• Activity:
Find every line below with the string "logo" and pick it out.

=== Exercise data ===

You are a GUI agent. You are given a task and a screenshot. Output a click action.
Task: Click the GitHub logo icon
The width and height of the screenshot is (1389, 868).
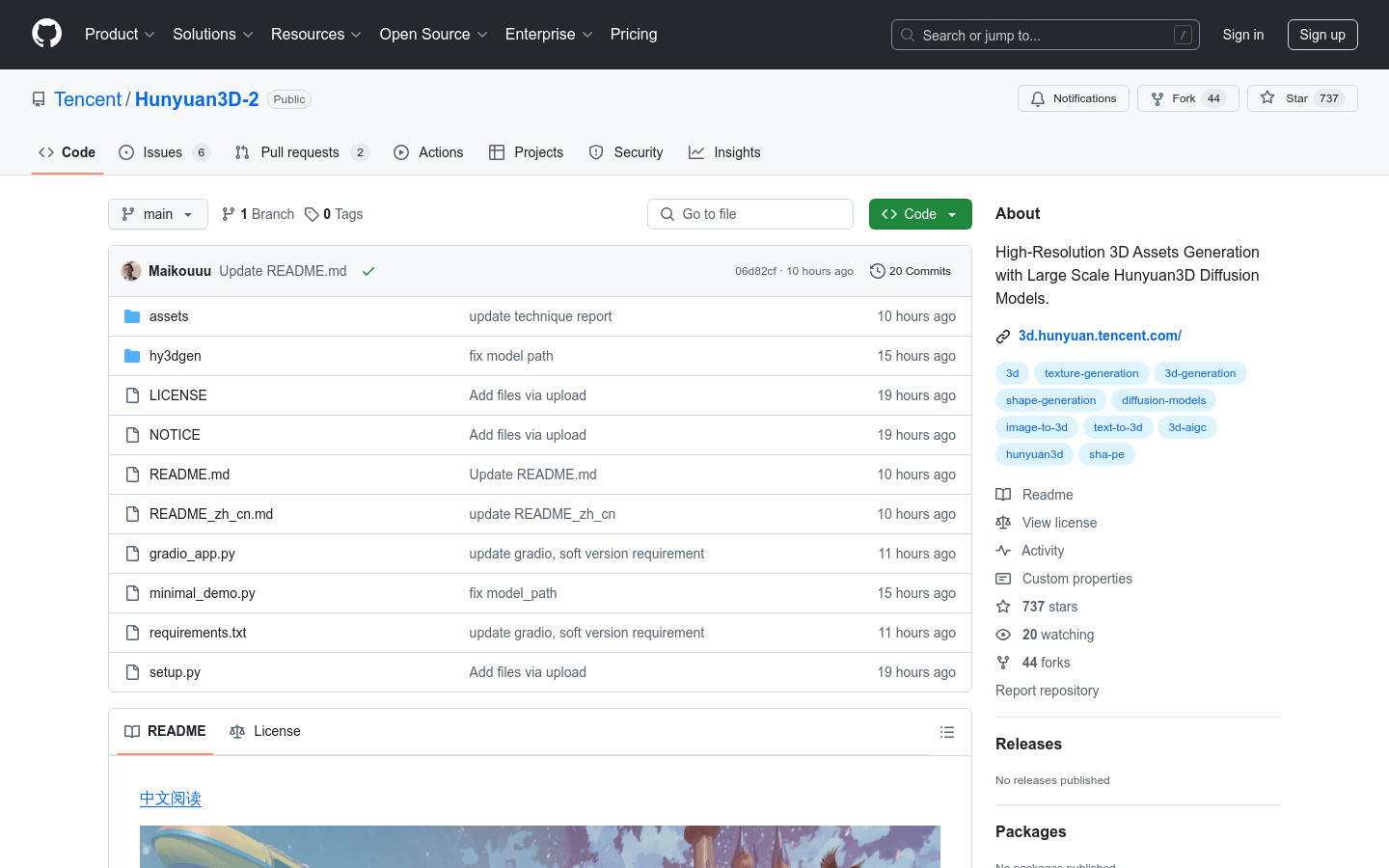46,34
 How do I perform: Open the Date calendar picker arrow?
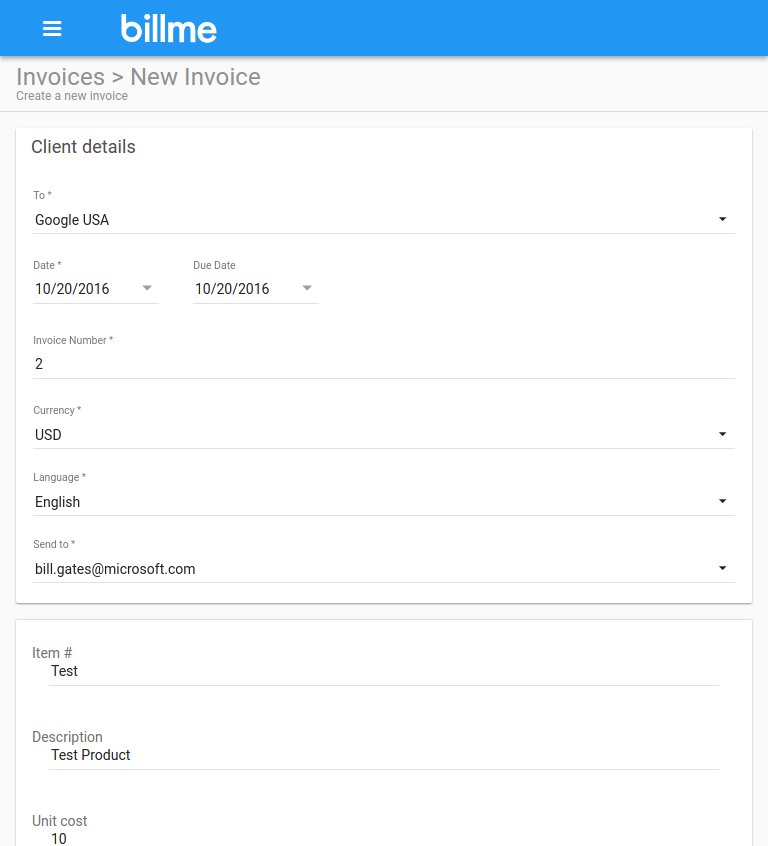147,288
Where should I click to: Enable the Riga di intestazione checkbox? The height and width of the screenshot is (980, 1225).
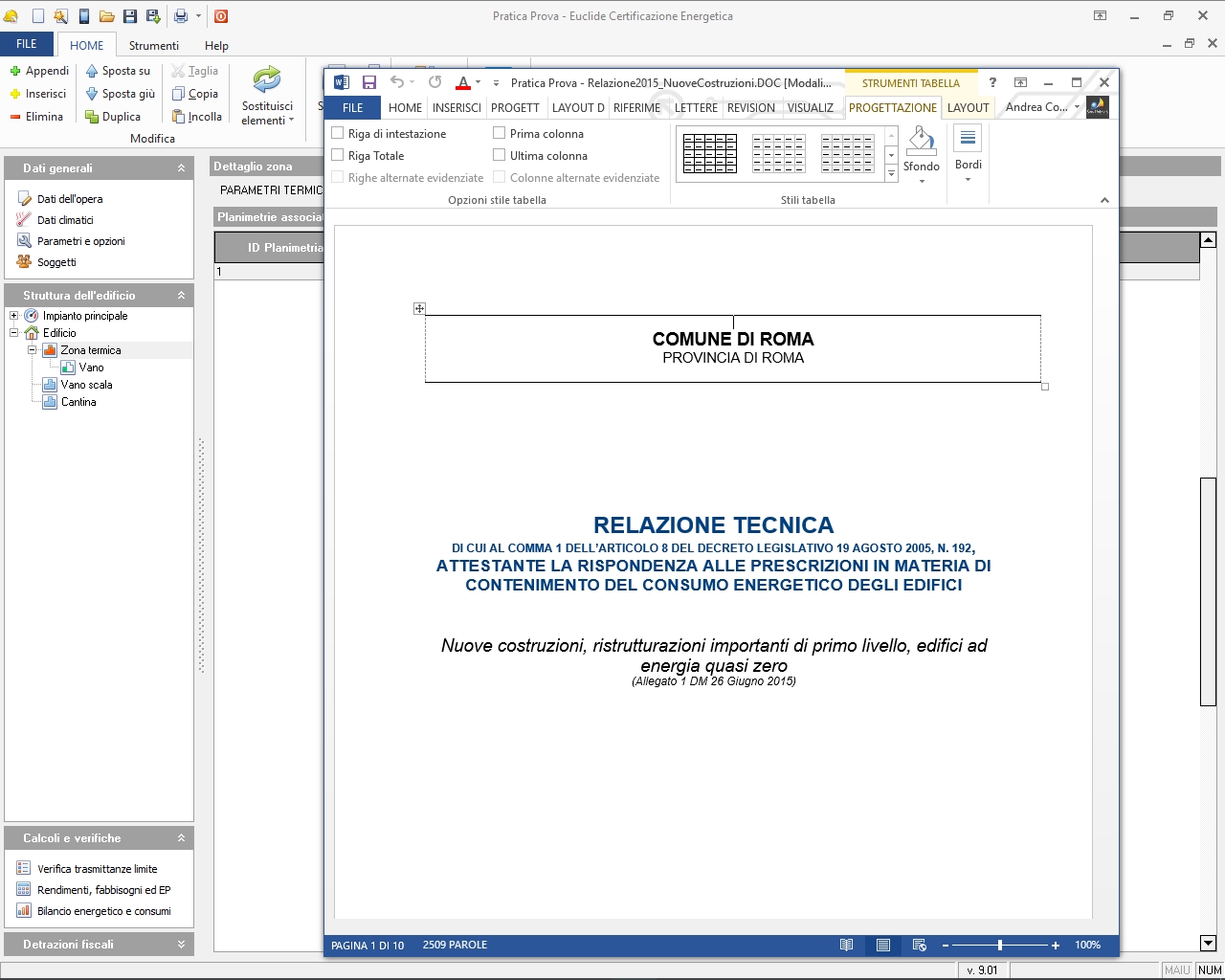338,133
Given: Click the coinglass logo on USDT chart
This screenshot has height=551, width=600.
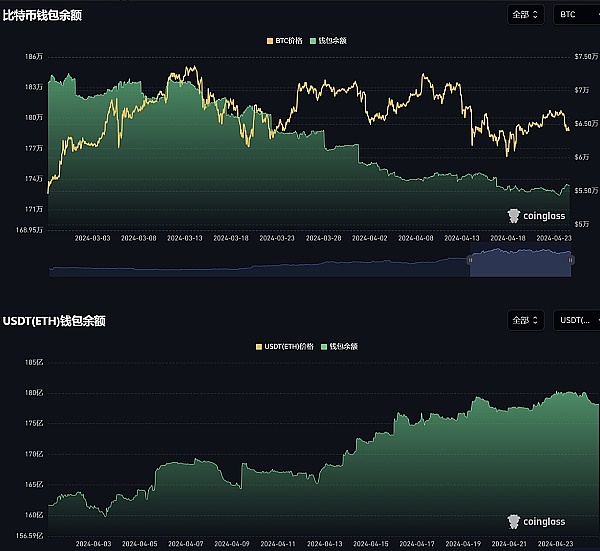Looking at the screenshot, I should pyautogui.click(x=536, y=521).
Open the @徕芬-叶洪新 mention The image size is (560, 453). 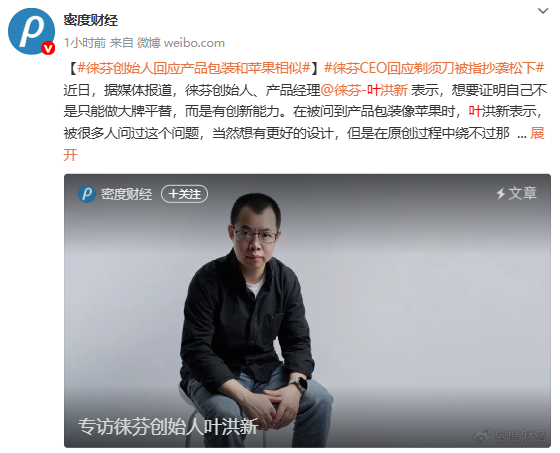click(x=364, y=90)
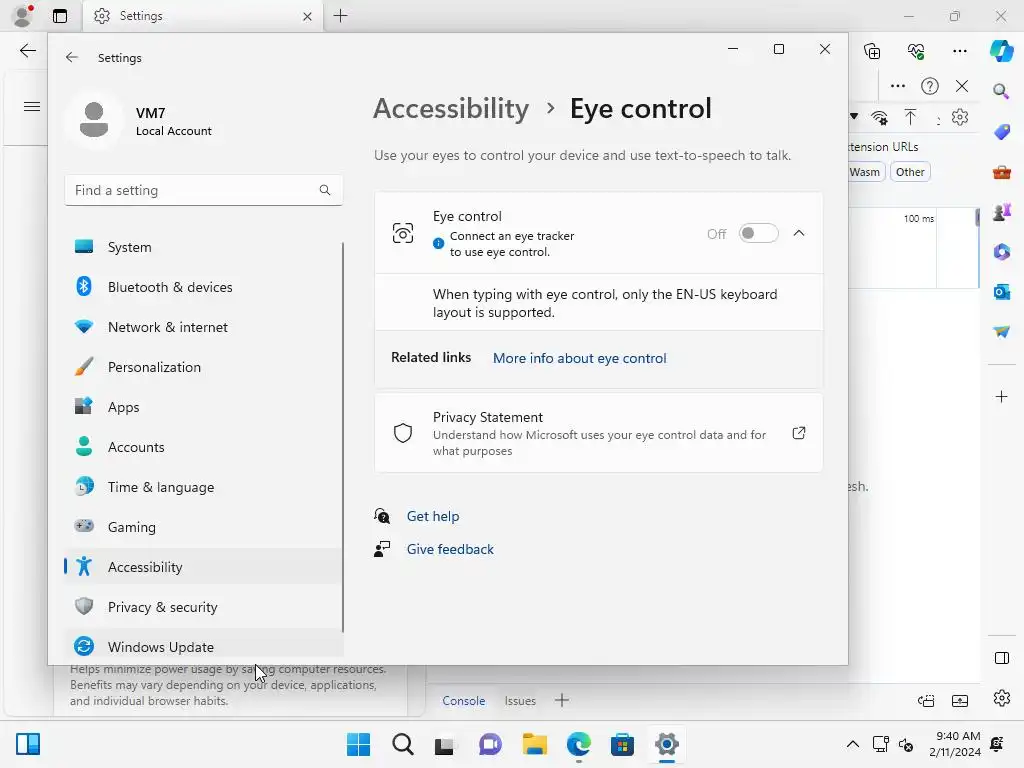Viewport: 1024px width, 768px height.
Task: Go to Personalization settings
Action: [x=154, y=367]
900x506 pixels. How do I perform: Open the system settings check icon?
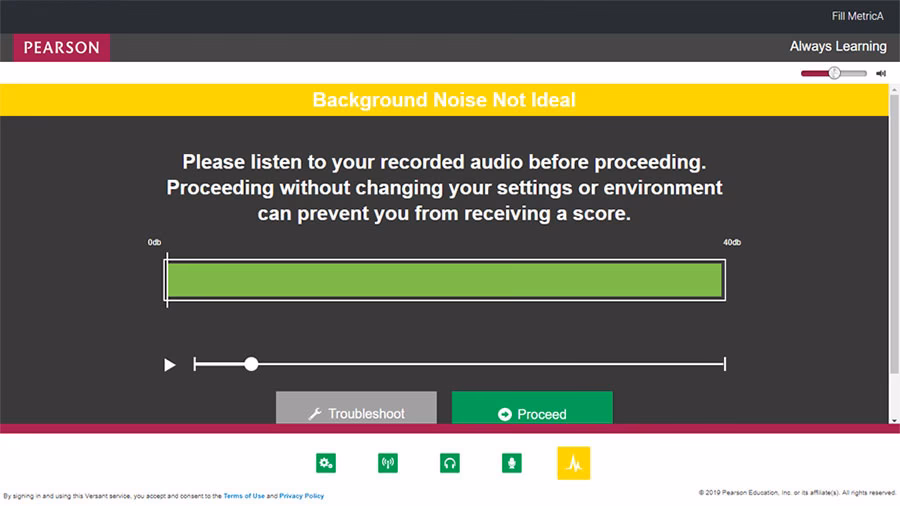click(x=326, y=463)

===

• Output of the task:
Task: Click the GitHub logo icon
Given: Click the coinglass logo on USDT chart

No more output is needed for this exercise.